Saved entries
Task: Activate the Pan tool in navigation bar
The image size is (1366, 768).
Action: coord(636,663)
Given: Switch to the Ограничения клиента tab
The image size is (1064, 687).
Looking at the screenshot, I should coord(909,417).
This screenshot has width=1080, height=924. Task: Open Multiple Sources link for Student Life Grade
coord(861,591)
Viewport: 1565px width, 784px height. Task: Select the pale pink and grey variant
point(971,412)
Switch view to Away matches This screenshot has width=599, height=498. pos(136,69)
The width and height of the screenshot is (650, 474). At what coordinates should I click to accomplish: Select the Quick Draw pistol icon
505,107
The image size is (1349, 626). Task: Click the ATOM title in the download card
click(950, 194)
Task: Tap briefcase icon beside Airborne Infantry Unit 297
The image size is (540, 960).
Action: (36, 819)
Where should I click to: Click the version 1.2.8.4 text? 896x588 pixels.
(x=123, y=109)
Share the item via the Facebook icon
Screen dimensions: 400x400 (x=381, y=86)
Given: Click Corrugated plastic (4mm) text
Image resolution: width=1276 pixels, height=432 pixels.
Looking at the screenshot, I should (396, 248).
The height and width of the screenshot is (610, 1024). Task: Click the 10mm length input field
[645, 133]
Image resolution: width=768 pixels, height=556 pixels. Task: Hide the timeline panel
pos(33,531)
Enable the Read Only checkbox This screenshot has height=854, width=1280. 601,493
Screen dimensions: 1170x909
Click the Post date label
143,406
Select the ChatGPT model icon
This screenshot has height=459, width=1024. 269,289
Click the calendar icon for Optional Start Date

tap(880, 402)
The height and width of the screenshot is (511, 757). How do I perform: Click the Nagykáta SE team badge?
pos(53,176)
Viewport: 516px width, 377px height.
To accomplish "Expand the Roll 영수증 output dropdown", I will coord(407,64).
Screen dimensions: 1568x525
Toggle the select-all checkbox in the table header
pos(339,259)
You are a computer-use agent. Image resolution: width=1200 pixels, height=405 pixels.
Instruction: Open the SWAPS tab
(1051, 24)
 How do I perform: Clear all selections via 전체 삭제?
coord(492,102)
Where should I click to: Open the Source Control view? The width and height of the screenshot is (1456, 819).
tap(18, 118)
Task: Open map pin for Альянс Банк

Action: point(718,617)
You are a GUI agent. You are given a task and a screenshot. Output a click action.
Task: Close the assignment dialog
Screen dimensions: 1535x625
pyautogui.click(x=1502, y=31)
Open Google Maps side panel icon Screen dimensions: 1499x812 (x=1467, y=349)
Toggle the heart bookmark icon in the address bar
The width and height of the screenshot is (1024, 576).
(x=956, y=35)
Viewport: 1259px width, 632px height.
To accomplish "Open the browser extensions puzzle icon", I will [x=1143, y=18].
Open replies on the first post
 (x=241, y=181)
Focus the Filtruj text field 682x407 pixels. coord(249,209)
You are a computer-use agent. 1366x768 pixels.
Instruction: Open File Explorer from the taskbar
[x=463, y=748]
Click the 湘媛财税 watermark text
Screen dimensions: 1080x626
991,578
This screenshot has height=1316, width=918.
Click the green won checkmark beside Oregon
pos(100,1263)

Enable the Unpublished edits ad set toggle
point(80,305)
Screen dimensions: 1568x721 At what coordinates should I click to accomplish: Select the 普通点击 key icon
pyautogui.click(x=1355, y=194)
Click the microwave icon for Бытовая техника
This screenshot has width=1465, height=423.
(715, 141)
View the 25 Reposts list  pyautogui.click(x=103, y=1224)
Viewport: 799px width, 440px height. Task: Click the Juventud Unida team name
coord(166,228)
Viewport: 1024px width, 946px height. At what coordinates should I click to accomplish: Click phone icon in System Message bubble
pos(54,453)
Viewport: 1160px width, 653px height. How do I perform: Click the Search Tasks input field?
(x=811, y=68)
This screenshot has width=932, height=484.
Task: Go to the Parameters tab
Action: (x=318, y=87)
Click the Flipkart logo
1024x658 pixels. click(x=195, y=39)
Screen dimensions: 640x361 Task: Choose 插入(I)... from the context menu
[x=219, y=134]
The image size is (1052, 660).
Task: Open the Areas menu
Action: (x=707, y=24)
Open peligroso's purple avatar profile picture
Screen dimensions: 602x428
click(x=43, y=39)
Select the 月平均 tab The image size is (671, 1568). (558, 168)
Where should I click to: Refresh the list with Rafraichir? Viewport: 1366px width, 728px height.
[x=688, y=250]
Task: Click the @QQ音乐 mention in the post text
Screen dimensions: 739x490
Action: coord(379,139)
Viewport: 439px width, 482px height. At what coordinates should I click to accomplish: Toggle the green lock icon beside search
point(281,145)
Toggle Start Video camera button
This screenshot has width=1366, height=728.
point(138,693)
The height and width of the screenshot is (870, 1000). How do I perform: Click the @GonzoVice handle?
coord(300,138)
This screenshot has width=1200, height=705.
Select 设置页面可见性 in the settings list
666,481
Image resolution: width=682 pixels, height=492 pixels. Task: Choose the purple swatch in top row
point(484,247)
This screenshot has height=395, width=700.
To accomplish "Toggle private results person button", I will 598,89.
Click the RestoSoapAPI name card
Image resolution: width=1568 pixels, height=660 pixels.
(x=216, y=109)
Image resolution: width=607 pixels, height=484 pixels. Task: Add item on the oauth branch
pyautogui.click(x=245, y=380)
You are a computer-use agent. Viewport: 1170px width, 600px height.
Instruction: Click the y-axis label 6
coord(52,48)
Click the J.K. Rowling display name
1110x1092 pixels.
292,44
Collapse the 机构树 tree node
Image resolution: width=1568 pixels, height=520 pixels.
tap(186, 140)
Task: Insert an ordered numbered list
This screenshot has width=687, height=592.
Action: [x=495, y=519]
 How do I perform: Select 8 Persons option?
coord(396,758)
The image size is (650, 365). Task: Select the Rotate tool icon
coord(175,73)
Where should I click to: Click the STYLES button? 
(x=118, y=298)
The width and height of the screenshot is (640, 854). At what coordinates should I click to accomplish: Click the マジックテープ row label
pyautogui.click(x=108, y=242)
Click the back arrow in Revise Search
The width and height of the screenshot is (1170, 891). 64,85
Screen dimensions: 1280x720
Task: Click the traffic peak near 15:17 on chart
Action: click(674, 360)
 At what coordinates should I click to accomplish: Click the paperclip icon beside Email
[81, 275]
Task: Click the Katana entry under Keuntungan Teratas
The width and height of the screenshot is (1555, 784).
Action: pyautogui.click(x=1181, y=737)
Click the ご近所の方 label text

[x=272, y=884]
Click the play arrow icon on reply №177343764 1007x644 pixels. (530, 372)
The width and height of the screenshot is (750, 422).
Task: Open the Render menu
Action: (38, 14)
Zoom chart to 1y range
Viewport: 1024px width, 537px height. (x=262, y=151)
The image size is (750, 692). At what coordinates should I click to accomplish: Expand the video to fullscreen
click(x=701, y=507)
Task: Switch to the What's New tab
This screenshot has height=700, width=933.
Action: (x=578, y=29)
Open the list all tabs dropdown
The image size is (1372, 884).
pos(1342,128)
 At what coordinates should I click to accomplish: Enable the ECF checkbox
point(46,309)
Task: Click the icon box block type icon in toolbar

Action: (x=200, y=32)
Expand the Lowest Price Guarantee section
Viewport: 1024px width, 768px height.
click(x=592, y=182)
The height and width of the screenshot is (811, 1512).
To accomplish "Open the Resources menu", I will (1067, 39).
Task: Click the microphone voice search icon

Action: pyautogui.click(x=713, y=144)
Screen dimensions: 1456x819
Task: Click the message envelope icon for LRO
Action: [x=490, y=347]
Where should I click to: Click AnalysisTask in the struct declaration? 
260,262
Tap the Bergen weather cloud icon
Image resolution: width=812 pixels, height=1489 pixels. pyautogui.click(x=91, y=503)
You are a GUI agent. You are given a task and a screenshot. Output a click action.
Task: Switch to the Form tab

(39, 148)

> _Your instructions_:
Set down every record above, word for word.

> _Worked solution_:
Task: Activate the Pan tool in navigation bar
The image size is (1366, 768).
Action: coord(636,663)
Given: Switch to the Ограничения клиента tab
The image size is (1064, 687).
Looking at the screenshot, I should coord(909,417).
This screenshot has width=1080, height=924. Task: Open Multiple Sources link for Student Life Grade
coord(861,591)
Viewport: 1565px width, 784px height. Task: Select the pale pink and grey variant
point(971,412)
Switch view to Away matches This screenshot has width=599, height=498. pos(136,69)
The width and height of the screenshot is (650, 474). At what coordinates should I click to accomplish: Select the Quick Draw pistol icon
505,107
The image size is (1349, 626). Task: Click the ATOM title in the download card
click(950, 194)
Task: Tap briefcase icon beside Airborne Infantry Unit 297
The image size is (540, 960).
Action: (36, 819)
Where should I click to: Click the version 1.2.8.4 text? 896x588 pixels.
(x=123, y=109)
Share the item via the Facebook icon
Screen dimensions: 400x400 (x=381, y=86)
Given: Click Corrugated plastic (4mm) text
Image resolution: width=1276 pixels, height=432 pixels.
Looking at the screenshot, I should (396, 248).
The height and width of the screenshot is (610, 1024). Task: Click the 10mm length input field
[645, 133]
Image resolution: width=768 pixels, height=556 pixels. Task: Hide the timeline panel
pos(33,531)
Enable the Read Only checkbox This screenshot has height=854, width=1280. 601,493
Screen dimensions: 1170x909
Click the Post date label
143,406
Select the ChatGPT model icon
This screenshot has height=459, width=1024. 269,289
Click the calendar icon for Optional Start Date

tap(880, 402)
The height and width of the screenshot is (511, 757). How do I perform: Click the Nagykáta SE team badge?
pos(53,176)
Viewport: 516px width, 377px height.
To accomplish "Expand the Roll 영수증 output dropdown", I will coord(407,64).
Screen dimensions: 1568x525
Toggle the select-all checkbox in the table header
pos(339,259)
You are a computer-use agent. Image resolution: width=1200 pixels, height=405 pixels.
Instruction: Open the SWAPS tab
(1051, 24)
 How do I perform: Clear all selections via 전체 삭제?
coord(492,102)
Where should I click to: Open the Source Control view? The width and height of the screenshot is (1456, 819).
tap(18, 118)
Task: Open map pin for Альянс Банк

Action: point(718,617)
You are a GUI agent. You are given a task and a screenshot. Output a click action.
Task: Close the assignment dialog
Screen dimensions: 1535x625
pyautogui.click(x=1502, y=31)
Open Google Maps side panel icon Screen dimensions: 1499x812 (x=1467, y=349)
Toggle the heart bookmark icon in the address bar
The width and height of the screenshot is (1024, 576).
(x=956, y=35)
Viewport: 1259px width, 632px height.
To accomplish "Open the browser extensions puzzle icon", I will [x=1143, y=18].
Open replies on the first post
 (x=241, y=181)
Focus the Filtruj text field 682x407 pixels. coord(249,209)
You are a computer-use agent. 1366x768 pixels.
Instruction: Open File Explorer from the taskbar
[x=463, y=748]
Click the 湘媛财税 watermark text
Screen dimensions: 1080x626
991,578
This screenshot has height=1316, width=918.
Click the green won checkmark beside Oregon
pos(100,1263)

Enable the Unpublished edits ad set toggle
point(80,305)
Screen dimensions: 1568x721 At what coordinates should I click to accomplish: Select the 普通点击 key icon
pyautogui.click(x=1355, y=194)
Click the microwave icon for Бытовая техника
This screenshot has width=1465, height=423.
(715, 141)
View the 25 Reposts list  pyautogui.click(x=103, y=1224)
Viewport: 799px width, 440px height. Task: Click the Juventud Unida team name
coord(166,228)
Viewport: 1024px width, 946px height. At what coordinates should I click to accomplish: Click phone icon in System Message bubble
pos(54,453)
Viewport: 1160px width, 653px height. How do I perform: Click the Search Tasks input field?
(x=811, y=68)
This screenshot has width=932, height=484.
Task: Go to the Parameters tab
Action: (x=318, y=87)
Click the Flipkart logo
1024x658 pixels. click(x=195, y=39)
Screen dimensions: 640x361 Task: Choose 插入(I)... from the context menu
[x=219, y=134]
The image size is (1052, 660).
Task: Open the Areas menu
Action: (x=707, y=24)
Open peligroso's purple avatar profile picture
Screen dimensions: 602x428
click(x=43, y=39)
Select the 月平均 tab The image size is (671, 1568). (558, 168)
Where should I click to: Refresh the list with Rafraichir? Viewport: 1366px width, 728px height.
[x=688, y=250]
Task: Click the @QQ音乐 mention in the post text
Screen dimensions: 739x490
Action: coord(379,139)
Viewport: 439px width, 482px height. At what coordinates should I click to accomplish: Toggle the green lock icon beside search
point(281,145)
Toggle Start Video camera button
This screenshot has width=1366, height=728.
point(138,693)
The height and width of the screenshot is (870, 1000). How do I perform: Click the @GonzoVice handle?
coord(300,138)
This screenshot has width=1200, height=705.
Select 设置页面可见性 in the settings list
666,481
Image resolution: width=682 pixels, height=492 pixels. Task: Choose the purple swatch in top row
point(484,247)
This screenshot has height=395, width=700.
To accomplish "Toggle private results person button", I will 598,89.
Click the RestoSoapAPI name card
Image resolution: width=1568 pixels, height=660 pixels.
(x=216, y=109)
Image resolution: width=607 pixels, height=484 pixels. Task: Add item on the oauth branch
pyautogui.click(x=245, y=380)
You are a computer-use agent. Viewport: 1170px width, 600px height.
Instruction: Click the y-axis label 6
coord(52,48)
Click the J.K. Rowling display name
1110x1092 pixels.
292,44
Collapse the 机构树 tree node
Image resolution: width=1568 pixels, height=520 pixels.
tap(186, 140)
Task: Insert an ordered numbered list
This screenshot has width=687, height=592.
Action: [x=495, y=519]
 How do I perform: Select 8 Persons option?
coord(396,758)
The image size is (650, 365). Task: Select the Rotate tool icon
coord(175,73)
Where should I click to: Click the STYLES button? 
(x=118, y=298)
The width and height of the screenshot is (640, 854). At what coordinates should I click to accomplish: Click the マジックテープ row label
pyautogui.click(x=108, y=242)
Click the back arrow in Revise Search
The width and height of the screenshot is (1170, 891). 64,85
Screen dimensions: 1280x720
Task: Click the traffic peak near 15:17 on chart
Action: click(674, 360)
 At what coordinates should I click to accomplish: Click the paperclip icon beside Email
[81, 275]
Task: Click the Katana entry under Keuntungan Teratas
The width and height of the screenshot is (1555, 784).
Action: pyautogui.click(x=1181, y=737)
Click the ご近所の方 label text

[x=272, y=884]
Click the play arrow icon on reply №177343764 1007x644 pixels. (530, 372)
The width and height of the screenshot is (750, 422).
Task: Open the Render menu
Action: (38, 14)
Zoom chart to 1y range
Viewport: 1024px width, 537px height. (x=262, y=151)
The image size is (750, 692). At what coordinates should I click to accomplish: Expand the video to fullscreen
click(x=701, y=507)
Task: Switch to the What's New tab
This screenshot has height=700, width=933.
Action: (x=578, y=29)
Open the list all tabs dropdown
The image size is (1372, 884).
pos(1342,128)
 At what coordinates should I click to accomplish: Enable the ECF checkbox
point(46,309)
Task: Click the icon box block type icon in toolbar

Action: (x=200, y=32)
Expand the Lowest Price Guarantee section
Viewport: 1024px width, 768px height.
click(x=592, y=182)
The height and width of the screenshot is (811, 1512).
To accomplish "Open the Resources menu", I will (1067, 39).
Task: Click the microphone voice search icon

Action: pyautogui.click(x=713, y=144)
Screen dimensions: 1456x819
Task: Click the message envelope icon for LRO
Action: [x=490, y=347]
Where should I click to: Click AnalysisTask in the struct declaration? 
260,262
Tap the Bergen weather cloud icon
Image resolution: width=812 pixels, height=1489 pixels. pyautogui.click(x=91, y=503)
You are a GUI agent. You are given a task and a screenshot. Output a click action.
Task: Switch to the Form tab

(39, 148)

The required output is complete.